Splitting a string on a character...

Cory Spencer

unread,

May 6, 2002, 2:53:13 PM5/6/02

to

Just a quickie question - is there already a Common Lisp function that
will split a string on a given character?

ie) will perform a similar function as this:

(defun split (chr str)
(let ((pos (position chr str)))
(if (null pos)
str
(cons (substring str 0 pos)
(split chr (substring str (+ pos 1)))))))

--
Cory Spencer <cspe...@interchange.ubc.ca>

Barry Margolin

unread,

May 6, 2002, 3:02:55 PM5/6/02

to

In article <ab6jeo$vs$1...@nntp.itservices.ubc.ca>,

Cory Spencer <cspe...@interchange.ubc.ca> wrote:
>Just a quickie question - is there already a Common Lisp function that
>will split a string on a given character?

No.

>ie) will perform a similar function as this:
>
> (defun split (chr str)
> (let ((pos (position chr str)))
> (if (null pos)
> str
> (cons (substring str 0 pos)
> (split chr (substring str (+ pos 1)))))))
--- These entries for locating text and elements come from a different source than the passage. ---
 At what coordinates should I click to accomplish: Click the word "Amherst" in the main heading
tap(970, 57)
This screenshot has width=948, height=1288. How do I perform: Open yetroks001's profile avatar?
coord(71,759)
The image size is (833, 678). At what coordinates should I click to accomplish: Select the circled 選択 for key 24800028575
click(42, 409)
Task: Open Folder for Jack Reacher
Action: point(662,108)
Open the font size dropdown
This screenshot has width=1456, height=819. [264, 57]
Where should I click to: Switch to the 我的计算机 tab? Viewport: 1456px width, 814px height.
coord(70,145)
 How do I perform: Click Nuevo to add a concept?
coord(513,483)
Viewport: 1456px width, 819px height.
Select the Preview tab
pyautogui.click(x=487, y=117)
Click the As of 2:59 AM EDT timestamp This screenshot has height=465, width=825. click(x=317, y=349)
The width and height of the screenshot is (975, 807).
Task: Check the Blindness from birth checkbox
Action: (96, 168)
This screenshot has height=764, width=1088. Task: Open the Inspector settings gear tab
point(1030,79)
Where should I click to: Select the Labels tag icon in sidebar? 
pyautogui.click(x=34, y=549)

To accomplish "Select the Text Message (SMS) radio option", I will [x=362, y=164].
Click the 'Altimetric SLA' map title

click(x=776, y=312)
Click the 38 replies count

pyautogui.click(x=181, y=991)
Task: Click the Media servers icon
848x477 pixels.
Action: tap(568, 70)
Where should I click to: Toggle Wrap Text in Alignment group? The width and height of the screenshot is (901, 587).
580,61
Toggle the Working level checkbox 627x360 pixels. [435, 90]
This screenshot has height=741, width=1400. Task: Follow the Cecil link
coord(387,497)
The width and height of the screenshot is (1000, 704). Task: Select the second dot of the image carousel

You should probably return (list str) in the terminating case, so that the
final result is a proper list rather than a dotted list.

--
Barry Margolin, bar...@genuity.net
Genuity, Woburn, MA
*** DON'T SEND TECHNICAL QUESTIONS DIRECTLY TO ME, post them to newsgroups.
Please DON'T copy followups to me -- I'll assume it wasn't posted to the group.

Edi Weitz

unread,

May 6, 2002, 3:10:45 PM5/6/02

to

Cory Spencer <cspe...@interchange.ubc.ca> writes:

> Just a quickie question - is there already a Common Lisp function that
> will split a string on a given character?
>
> ie) will perform a similar function as this:
>
> (defun split (chr str)
> (let ((pos (position chr str)))
> (if (null pos)
> str
> (cons (substring str 0 pos)
> (split chr (substring str (+ pos 1)))))))

No, but you might want to take a look at

<http://ww.telent.net/cliki/SPLIT-SEQUENCE>

Also, some regex packages provide string splitters that can split on
arbitrary regular expressions. See

<http://www.ccs.neu.edu/home/dorai/pregexp/pregexp-Z-H-2.html#%_sec_2.4>

for an example.

Edi.

Thomas F. Burdick

unread,

May 6, 2002, 3:25:10 PM5/6/02

to

Cory Spencer <cspe...@interchange.ubc.ca> writes:

> Just a quickie question - is there already a Common Lisp function that
> will split a string on a given character?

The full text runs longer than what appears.